- PROBLEM TO SOLVE
Your output should consist of every record, copied exactly.

- MATERIAL FOR THIS EXERCISE
───

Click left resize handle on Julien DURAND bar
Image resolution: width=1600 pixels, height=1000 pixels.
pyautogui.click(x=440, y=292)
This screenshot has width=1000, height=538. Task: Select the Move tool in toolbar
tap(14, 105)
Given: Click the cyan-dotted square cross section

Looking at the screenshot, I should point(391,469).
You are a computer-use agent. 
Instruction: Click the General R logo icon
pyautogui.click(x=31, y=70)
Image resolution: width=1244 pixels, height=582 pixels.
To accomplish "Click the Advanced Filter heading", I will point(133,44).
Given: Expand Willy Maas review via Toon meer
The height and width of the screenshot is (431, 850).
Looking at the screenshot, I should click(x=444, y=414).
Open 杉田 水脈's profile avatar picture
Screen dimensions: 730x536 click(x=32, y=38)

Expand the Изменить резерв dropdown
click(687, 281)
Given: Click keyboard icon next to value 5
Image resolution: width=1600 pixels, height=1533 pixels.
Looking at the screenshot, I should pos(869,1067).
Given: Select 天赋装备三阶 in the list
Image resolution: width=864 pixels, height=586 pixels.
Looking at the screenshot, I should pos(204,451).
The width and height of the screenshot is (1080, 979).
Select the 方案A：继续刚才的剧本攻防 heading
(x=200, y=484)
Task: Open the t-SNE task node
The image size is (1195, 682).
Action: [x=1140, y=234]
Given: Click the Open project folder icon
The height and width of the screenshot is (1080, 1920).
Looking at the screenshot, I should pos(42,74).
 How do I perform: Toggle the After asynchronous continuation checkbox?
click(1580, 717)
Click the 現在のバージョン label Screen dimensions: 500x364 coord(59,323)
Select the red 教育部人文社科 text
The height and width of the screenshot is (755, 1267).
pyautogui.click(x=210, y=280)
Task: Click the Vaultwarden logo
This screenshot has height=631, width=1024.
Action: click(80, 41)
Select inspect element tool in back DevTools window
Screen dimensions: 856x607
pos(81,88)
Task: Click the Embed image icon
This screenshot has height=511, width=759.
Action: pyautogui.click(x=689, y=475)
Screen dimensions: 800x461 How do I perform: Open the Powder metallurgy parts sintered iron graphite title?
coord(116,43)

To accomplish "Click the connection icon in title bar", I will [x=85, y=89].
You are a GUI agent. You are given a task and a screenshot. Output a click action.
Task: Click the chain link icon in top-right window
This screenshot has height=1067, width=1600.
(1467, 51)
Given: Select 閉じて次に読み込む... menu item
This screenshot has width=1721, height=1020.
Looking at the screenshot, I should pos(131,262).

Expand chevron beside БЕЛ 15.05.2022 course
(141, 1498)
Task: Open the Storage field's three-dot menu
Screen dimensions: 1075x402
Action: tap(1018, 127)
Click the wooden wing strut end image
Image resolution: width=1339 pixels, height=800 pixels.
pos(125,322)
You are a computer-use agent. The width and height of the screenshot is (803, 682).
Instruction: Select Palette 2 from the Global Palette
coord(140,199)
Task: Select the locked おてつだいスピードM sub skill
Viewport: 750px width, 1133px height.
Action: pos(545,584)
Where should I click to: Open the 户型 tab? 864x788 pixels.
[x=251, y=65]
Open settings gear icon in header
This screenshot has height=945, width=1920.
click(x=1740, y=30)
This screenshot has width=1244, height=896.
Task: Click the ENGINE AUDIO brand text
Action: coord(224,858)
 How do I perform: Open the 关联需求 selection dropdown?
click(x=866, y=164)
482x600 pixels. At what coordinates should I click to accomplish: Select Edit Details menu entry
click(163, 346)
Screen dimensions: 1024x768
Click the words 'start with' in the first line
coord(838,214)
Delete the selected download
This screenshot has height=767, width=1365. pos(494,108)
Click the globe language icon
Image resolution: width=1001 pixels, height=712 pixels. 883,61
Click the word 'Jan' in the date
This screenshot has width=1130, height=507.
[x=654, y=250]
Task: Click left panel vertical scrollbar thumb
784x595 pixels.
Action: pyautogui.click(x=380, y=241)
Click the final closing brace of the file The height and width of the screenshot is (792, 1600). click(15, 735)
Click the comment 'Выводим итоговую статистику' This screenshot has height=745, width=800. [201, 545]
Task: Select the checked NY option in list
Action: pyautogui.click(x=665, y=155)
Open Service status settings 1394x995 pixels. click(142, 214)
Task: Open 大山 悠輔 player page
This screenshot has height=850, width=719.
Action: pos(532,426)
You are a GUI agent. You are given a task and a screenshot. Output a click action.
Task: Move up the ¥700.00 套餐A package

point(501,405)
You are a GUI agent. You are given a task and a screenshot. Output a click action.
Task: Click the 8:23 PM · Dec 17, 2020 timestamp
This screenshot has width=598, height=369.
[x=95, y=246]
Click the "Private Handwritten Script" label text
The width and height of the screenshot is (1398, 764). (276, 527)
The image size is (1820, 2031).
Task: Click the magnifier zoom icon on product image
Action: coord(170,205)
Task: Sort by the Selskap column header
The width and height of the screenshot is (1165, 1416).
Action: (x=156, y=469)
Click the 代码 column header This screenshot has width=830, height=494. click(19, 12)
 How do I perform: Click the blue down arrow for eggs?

───

- SOLVED PROBLEM
Click left resize handle on Julien DURAND bar
Image resolution: width=1600 pixels, height=1000 pixels.
pyautogui.click(x=440, y=292)
This screenshot has width=1000, height=538. Task: Select the Move tool in toolbar
tap(14, 105)
Given: Click the cyan-dotted square cross section

Looking at the screenshot, I should point(391,469).
You are a computer-use agent. 
Instruction: Click the General R logo icon
pyautogui.click(x=31, y=70)
Image resolution: width=1244 pixels, height=582 pixels.
To accomplish "Click the Advanced Filter heading", I will point(133,44).
Given: Expand Willy Maas review via Toon meer
The height and width of the screenshot is (431, 850).
Looking at the screenshot, I should click(x=444, y=414).
Open 杉田 水脈's profile avatar picture
Screen dimensions: 730x536 click(x=32, y=38)

Expand the Изменить резерв dropdown
click(687, 281)
Given: Click keyboard icon next to value 5
Image resolution: width=1600 pixels, height=1533 pixels.
Looking at the screenshot, I should pos(869,1067).
Given: Select 天赋装备三阶 in the list
Image resolution: width=864 pixels, height=586 pixels.
Looking at the screenshot, I should pos(204,451).
The width and height of the screenshot is (1080, 979).
Select the 方案A：继续刚才的剧本攻防 heading
(x=200, y=484)
Task: Open the t-SNE task node
The image size is (1195, 682).
Action: [x=1140, y=234]
Given: Click the Open project folder icon
The height and width of the screenshot is (1080, 1920).
Looking at the screenshot, I should pos(42,74).
 How do I perform: Toggle the After asynchronous continuation checkbox?
click(1580, 717)
Click the 現在のバージョン label Screen dimensions: 500x364 coord(59,323)
Select the red 教育部人文社科 text
The height and width of the screenshot is (755, 1267).
pyautogui.click(x=210, y=280)
Task: Click the Vaultwarden logo
This screenshot has height=631, width=1024.
Action: click(80, 41)
Select inspect element tool in back DevTools window
Screen dimensions: 856x607
pos(81,88)
Task: Click the Embed image icon
This screenshot has height=511, width=759.
Action: pyautogui.click(x=689, y=475)
Screen dimensions: 800x461 How do I perform: Open the Powder metallurgy parts sintered iron graphite title?
coord(116,43)

To accomplish "Click the connection icon in title bar", I will [x=85, y=89].
You are a GUI agent. You are given a task and a screenshot. Output a click action.
Task: Click the chain link icon in top-right window
This screenshot has height=1067, width=1600.
(1467, 51)
Given: Select 閉じて次に読み込む... menu item
This screenshot has width=1721, height=1020.
Looking at the screenshot, I should pos(131,262).

Expand chevron beside БЕЛ 15.05.2022 course
(141, 1498)
Task: Open the Storage field's three-dot menu
Screen dimensions: 1075x402
Action: tap(1018, 127)
Click the wooden wing strut end image
Image resolution: width=1339 pixels, height=800 pixels.
pos(125,322)
You are a computer-use agent. The width and height of the screenshot is (803, 682).
Instruction: Select Palette 2 from the Global Palette
coord(140,199)
Task: Select the locked おてつだいスピードM sub skill
Viewport: 750px width, 1133px height.
Action: pos(545,584)
Where should I click to: Open the 户型 tab? 864x788 pixels.
[x=251, y=65]
Open settings gear icon in header
This screenshot has height=945, width=1920.
click(x=1740, y=30)
This screenshot has width=1244, height=896.
Task: Click the ENGINE AUDIO brand text
Action: coord(224,858)
 How do I perform: Open the 关联需求 selection dropdown?
click(x=866, y=164)
482x600 pixels. At what coordinates should I click to accomplish: Select Edit Details menu entry
click(163, 346)
Screen dimensions: 1024x768
Click the words 'start with' in the first line
coord(838,214)
Delete the selected download
This screenshot has height=767, width=1365. pos(494,108)
Click the globe language icon
Image resolution: width=1001 pixels, height=712 pixels. 883,61
Click the word 'Jan' in the date
This screenshot has width=1130, height=507.
[x=654, y=250]
Task: Click left panel vertical scrollbar thumb
784x595 pixels.
Action: pyautogui.click(x=380, y=241)
Click the final closing brace of the file The height and width of the screenshot is (792, 1600). click(15, 735)
Click the comment 'Выводим итоговую статистику' This screenshot has height=745, width=800. [201, 545]
Task: Select the checked NY option in list
Action: pyautogui.click(x=665, y=155)
Open Service status settings 1394x995 pixels. click(142, 214)
Task: Open 大山 悠輔 player page
This screenshot has height=850, width=719.
Action: pos(532,426)
You are a GUI agent. You are given a task and a screenshot. Output a click action.
Task: Move up the ¥700.00 套餐A package

point(501,405)
You are a GUI agent. You are given a task and a screenshot. Output a click action.
Task: Click the 8:23 PM · Dec 17, 2020 timestamp
This screenshot has width=598, height=369.
[x=95, y=246]
Click the "Private Handwritten Script" label text
The width and height of the screenshot is (1398, 764). (276, 527)
The image size is (1820, 2031).
Task: Click the magnifier zoom icon on product image
Action: coord(170,205)
Task: Sort by the Selskap column header
The width and height of the screenshot is (1165, 1416).
Action: (x=156, y=469)
Click the 代码 column header This screenshot has width=830, height=494. click(19, 12)
 How do I perform: Click the blue down arrow for eggs?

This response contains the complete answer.